While Nassib lacks the mobility to post Robert Griffin III-like numbers on the ground, he is athletic enough to make the read-option work in small doses—especially when he's able to catch the defense off guard. 

But the key to Nassib's game, and what makes him best-suited to run Marrone's offense, is his consistency when throwing the football. 

Marrone's more traditional pro-style plays called for a standard mix of throws at varying depths. 

The chart on the right shows the percentage of Nassib's pass attempts by distance in the three games I charted compared to Marrone's former quarterback, Drew Brees, in 2012. 

As the chart shows, Nassib was asked to attempt a fairly standard array of throws while at Syracuse. 

While it's noteworthy that Marrone and Hackett trusted Nassib enough to call a standard NFL-style game for him, what really matters is how he handled these throws. 

And this is exactly where Nassib stands out. 

Nassib's accuracy percentage (a statistic I calculate when charting games, giving credit for any pass on which the receiver had a reasonable chance of making the catch) remained steady at each distance. 

The chart on the left compares Nassib's accuracy percentage by distance to another potential Bills target, Matt Barkley.

Clearly, Marrone had good reason to trust Nassib with a standard array of NFL play calls. His accuracy remained steady up to 20 yards, and only slightly dipped on the deeper throws. 

For another evaluation, let's consider Nassib's accuracy percentage based on Pro Football Focus' calculation

PFF's accuracy percentage is less subjective, only giving credit for completed passes and dropped passes. Based on this formula, Nassib's accuracy percentage was an even 50 percent in the games I charted. 

In 2012, only three NFL quarterbacks—Aaron Rodgers, Peyton Manning and Cam Newton—posted an accuracy percentage above the 50-percent mark.

When evaluating Nassib, it's also worth noting that he was surrounded by a very limited supporting cast at Syracuse. 

In the three games I charted, Nassib's receivers dropped 13.9 percent of his pass attempts. 

According to Pro Football Focus, Nassib's drop percentage would have led the NFL by a considerable margin—Blaine Gabbert was the most victimized at 9.7 percent—and was nearly double the rate Bills' quarterback Ryan Fitzpatrick endured (7.3 percent).

In addition to the obvious drops, Nassib will also benefit from an improved supporting cast based on NFL receivers' ability to adjust to the deep ball. 

For a great example of how many of Nassib's pass attempts were wasted, let's take a look at Syracuse's game against USC in September 2012. 
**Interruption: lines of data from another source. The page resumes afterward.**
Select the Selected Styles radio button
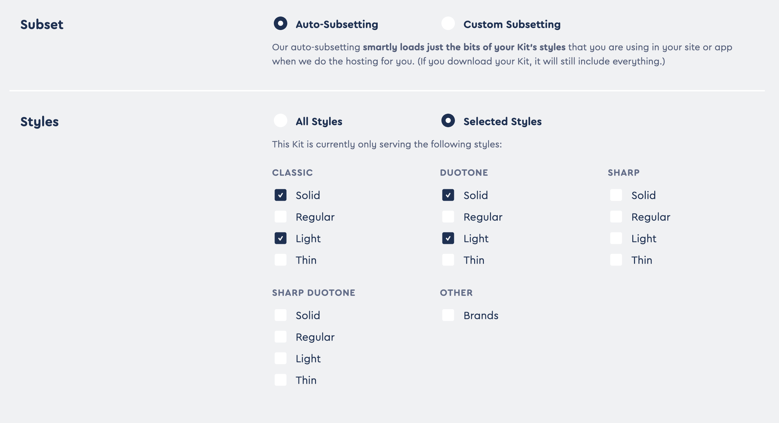The width and height of the screenshot is (779, 423). click(449, 121)
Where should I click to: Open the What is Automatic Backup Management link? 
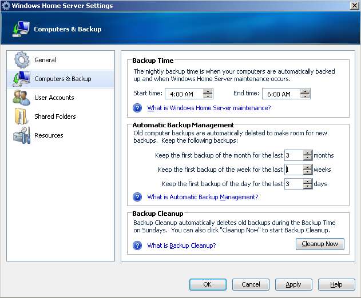coord(203,197)
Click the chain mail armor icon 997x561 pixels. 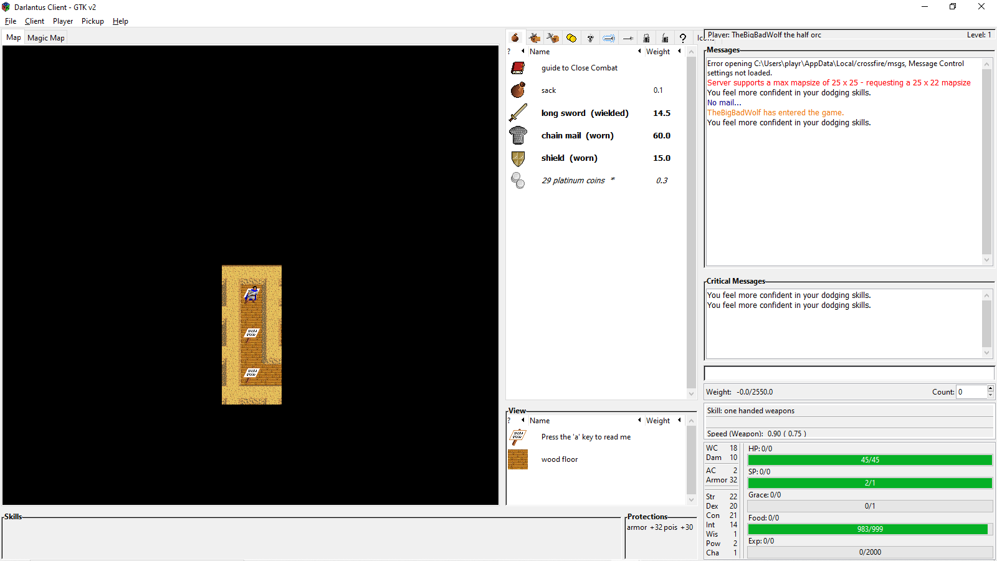click(518, 135)

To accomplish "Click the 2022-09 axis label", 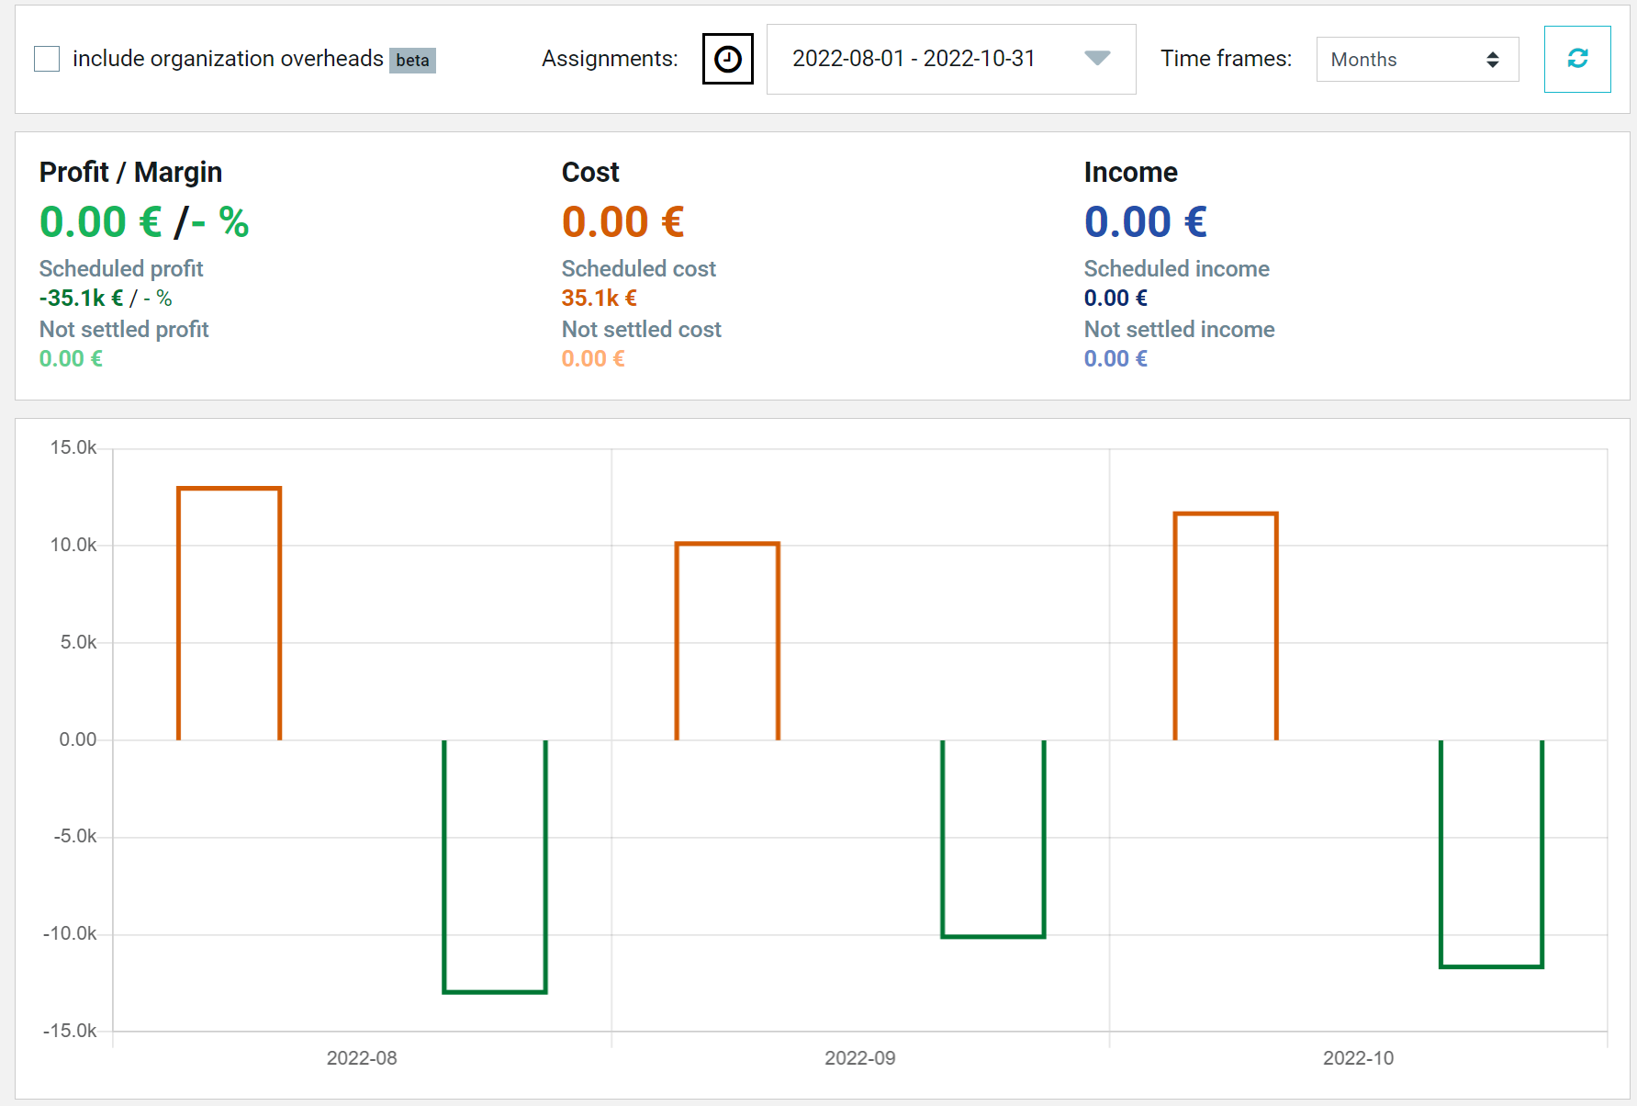I will 860,1058.
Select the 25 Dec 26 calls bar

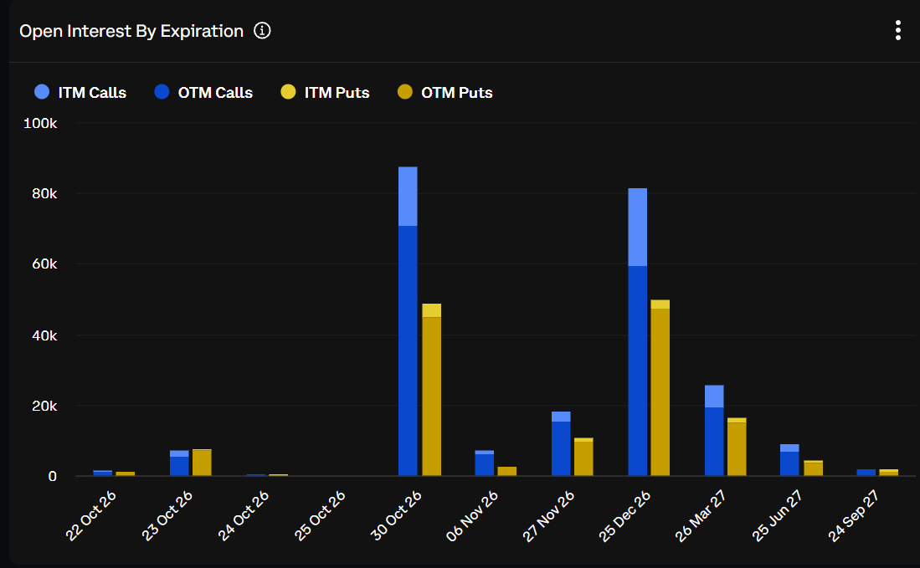click(637, 332)
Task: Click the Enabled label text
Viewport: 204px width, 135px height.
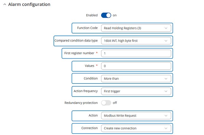Action: [92, 15]
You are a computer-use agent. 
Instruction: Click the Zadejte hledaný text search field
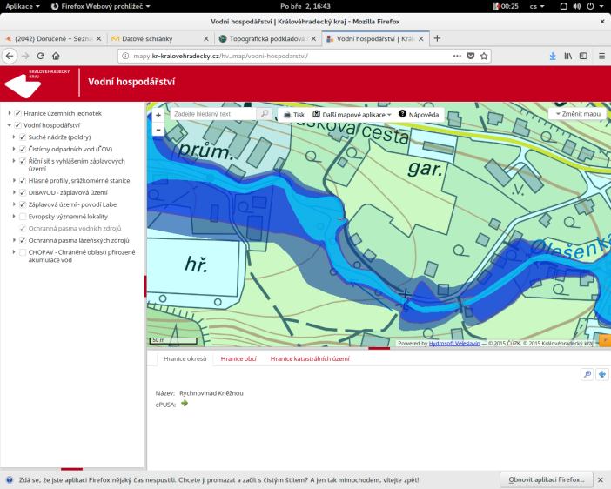213,114
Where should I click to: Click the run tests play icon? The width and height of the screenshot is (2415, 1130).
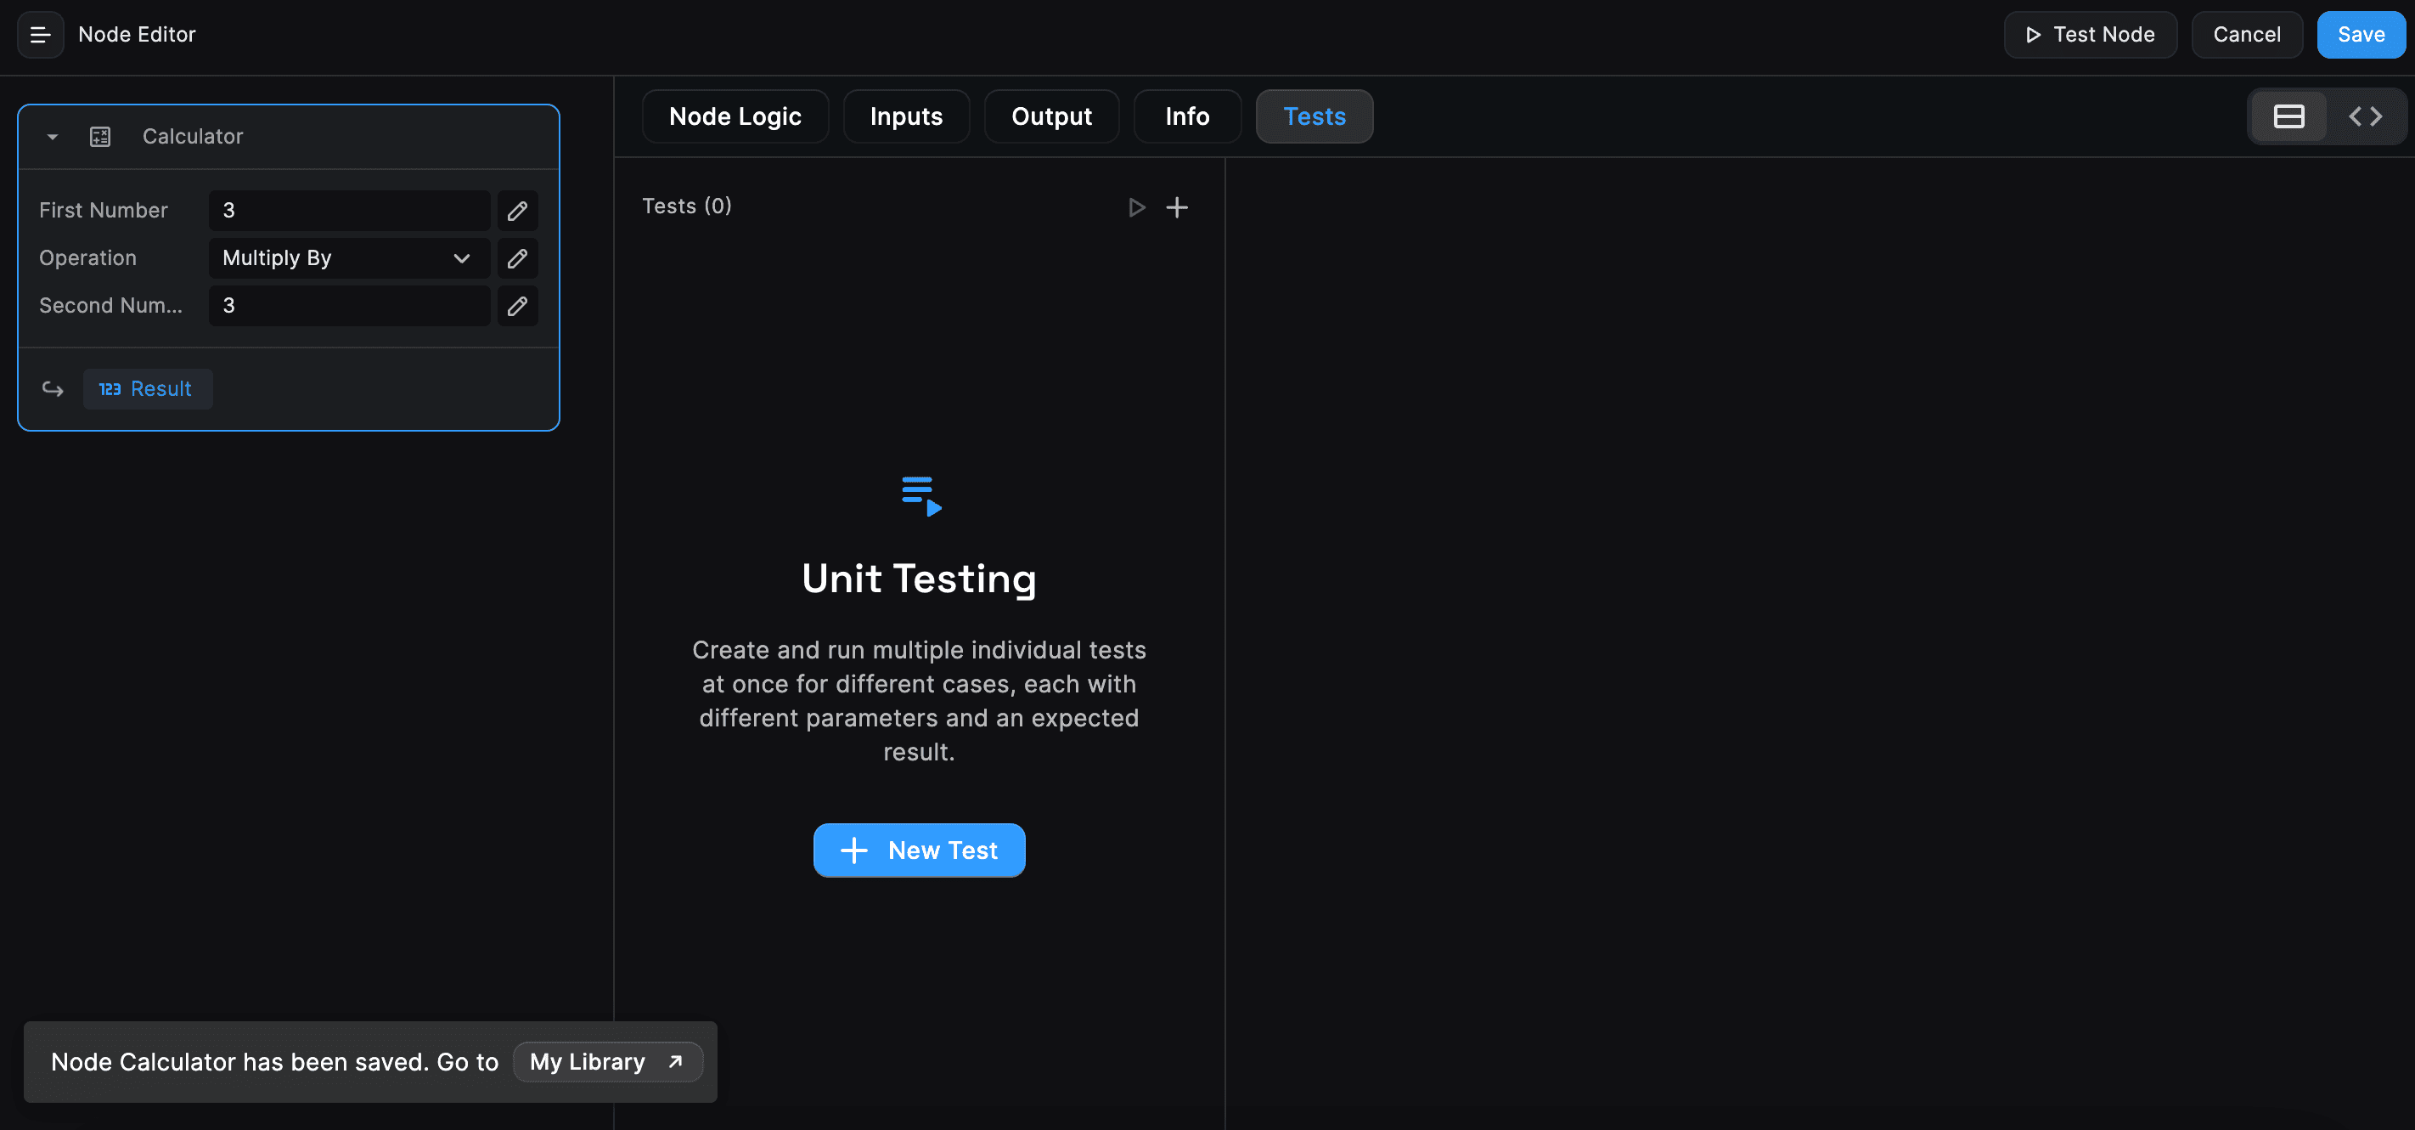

This play occurs from the USC 20-yard line with just 10 seconds remaining in the first half. Nassib throws a simple go route to sophomore receiver Jeremiah Kobena, who ends up in favorable man coverage on the outside. 

Nassib lofts a well-timed pass to the end zone, which would have been caught by many NFL receivers. However, Kobena takes an incredibly passive approach to the ball, allowing the USC defensive back to deflect the pass. 

Had Kobena even attempted to attack the ball at its highest point, he would have had a reasonable shot at coming down with a touchdown. But by waiting for the ball to come to him, he allows the defender a clear path to the football. 

While the Bills receiving corps could certainly use some tweaks, it's safe to say Nassib has never played with the likes of Stevie Johnson or T.J. Graham. Their ability to get downfield and make plays on the ball would open up a new dimension to Nassib's downfield passing attack. 

So is Nassib the man for the job?

An argument could certainly be made for other prospects such as Geno Smith or Mike Glennon, who possess similar attributes. But Nassib's familiarity with the Bills' offense is a unique quality which may set him apart. 

While he isn't the big-name prospect some fans may have been hoping for, Nassib has all the tools necessary to excel in the NFL, and Buffalo just may be the perfect place for him to achieve immediate success.